Think about who your role model or idol is. Who do you see as the achievers? Do you think these people had a straight uphill bend on their way to success? No, of course not, their success also originated from a zigzag curve with ups & downs. Only the height of the ups increased continuously!

What causes burnout?

Yes, Burnouts are becoming more and more frequent in our society and should not be underestimated, but the explanation for this phenomenon is basically very simple: people who suffer burnout skip the break after "going to his limits" and become more and more exhausted each time. It is important to take your time afterwards and give your body and mind a rest. If the break is too long and you let yourself be dragged too long after a stressful situation, there is no effect and you feel the stress as equally stressful every time.

Happiness hormones: That is why we feel good

The following happiness hormones are decisive for us to decide again and again to put ourselves in stressful situations. They are also called the spinning top of happiness.

Dopamine
It ensures that we set ourselves a goal and want to achieve it.

Endorphin
It is poured out when we have reached our goal and triggers feelings like "Yes, I did it" and "I have earned this".

Serotonin
According to the motto "Now I enjoy this, now I take a break" it lets us become more relaxed and stabilizes our psyche. However, we should be aware that this is a cycle, i.e. there is no endorphin release without prior dopamine release, for example.

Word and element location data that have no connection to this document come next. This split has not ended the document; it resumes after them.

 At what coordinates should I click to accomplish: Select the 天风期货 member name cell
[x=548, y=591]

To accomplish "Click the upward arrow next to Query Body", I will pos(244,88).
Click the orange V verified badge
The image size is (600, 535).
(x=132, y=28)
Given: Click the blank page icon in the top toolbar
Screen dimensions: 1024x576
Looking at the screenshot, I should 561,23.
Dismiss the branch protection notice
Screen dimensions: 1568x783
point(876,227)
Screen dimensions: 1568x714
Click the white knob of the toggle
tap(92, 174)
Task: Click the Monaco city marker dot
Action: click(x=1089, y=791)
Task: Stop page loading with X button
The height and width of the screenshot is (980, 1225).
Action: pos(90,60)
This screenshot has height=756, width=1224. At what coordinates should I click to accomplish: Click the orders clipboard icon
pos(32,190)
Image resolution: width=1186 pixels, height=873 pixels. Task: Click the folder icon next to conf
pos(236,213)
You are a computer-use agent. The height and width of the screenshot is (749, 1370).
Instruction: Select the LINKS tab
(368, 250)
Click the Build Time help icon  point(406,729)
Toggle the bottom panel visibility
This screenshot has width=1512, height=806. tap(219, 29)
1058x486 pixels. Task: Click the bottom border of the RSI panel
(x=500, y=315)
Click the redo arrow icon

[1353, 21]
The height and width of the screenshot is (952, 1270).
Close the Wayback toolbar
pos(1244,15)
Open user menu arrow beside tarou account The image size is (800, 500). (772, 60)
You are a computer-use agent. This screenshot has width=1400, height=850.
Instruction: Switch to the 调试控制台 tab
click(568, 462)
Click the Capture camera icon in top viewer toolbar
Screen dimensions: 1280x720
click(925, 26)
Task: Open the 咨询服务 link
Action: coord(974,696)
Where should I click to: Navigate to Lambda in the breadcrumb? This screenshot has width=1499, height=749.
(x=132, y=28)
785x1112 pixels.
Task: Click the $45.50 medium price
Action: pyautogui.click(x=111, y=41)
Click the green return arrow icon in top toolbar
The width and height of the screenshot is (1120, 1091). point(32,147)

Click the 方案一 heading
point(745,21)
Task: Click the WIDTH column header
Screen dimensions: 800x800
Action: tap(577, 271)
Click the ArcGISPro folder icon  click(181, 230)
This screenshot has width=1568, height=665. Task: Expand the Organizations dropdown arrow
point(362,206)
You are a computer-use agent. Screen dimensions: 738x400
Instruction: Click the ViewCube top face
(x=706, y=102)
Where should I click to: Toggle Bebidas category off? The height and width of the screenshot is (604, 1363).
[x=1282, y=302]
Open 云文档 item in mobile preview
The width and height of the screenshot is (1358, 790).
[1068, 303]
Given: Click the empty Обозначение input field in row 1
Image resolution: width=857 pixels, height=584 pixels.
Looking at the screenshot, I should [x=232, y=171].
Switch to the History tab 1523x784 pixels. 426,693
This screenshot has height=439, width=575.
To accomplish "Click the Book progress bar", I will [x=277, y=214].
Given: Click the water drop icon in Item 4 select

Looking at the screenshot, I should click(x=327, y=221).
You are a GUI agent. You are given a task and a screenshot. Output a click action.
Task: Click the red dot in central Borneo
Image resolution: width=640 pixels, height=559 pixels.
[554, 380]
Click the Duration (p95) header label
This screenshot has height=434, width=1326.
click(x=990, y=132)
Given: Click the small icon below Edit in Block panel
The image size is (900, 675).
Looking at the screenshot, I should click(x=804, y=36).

How can I strengthen my resilience?

Resilience is not something that is inborn, but can be learned. Various tools and exercises can help you to develop more resilience. Would you like to learn more about them?

Then I invite you very warmly to my Resilience Course on!

resilience course

My appeal to you

Next time you feel the feeling of stress again, take a bird's eye view for a moment and ask yourself the question: Does this stress have a long-term meaning? In most cases the answer will be NO. Does it have an important meaning in the future? Then there are two possibilities: If the stress has a long-term positive meaning, then it is worth taking on this challenge(s) and facing the stress anyway.

If a long-term negative meaning is foreseeable, then one should get to the bottom of the matter. Most of the time, the problem lies precisely in the long term, i.e. you have a job that doesn't suit you, a relationship that doesn't work or generally a life setting that doesn't suit you. The important thing then is not to push the stress away but to bring about a change.

Let's be grateful together for the many opportunities we have to improve ourselves in different areas and to see stress as the key to our development. 😊

Your Jacqueline

There are more blogs on my website at feederleichtcoaching.com


This article is a guest contribution from Jacqueline Keller.

jacqueline cellar

I am a vocation coach and train-the-trainer (for Rock Your Life, among others), seminar leader and business psychologist (Master of Advanced Studies). I have been able to accompany more than 1000 people in workshops, coachings and retreats on the topic of resilience, mindfulness or vocation. I am still fascinated by these topics and would like to spread this knowledge and tools.

I'm also a traveler, scuba junkie and piano lover. I am filled with joy of life, curiosity and the passion to develop myself.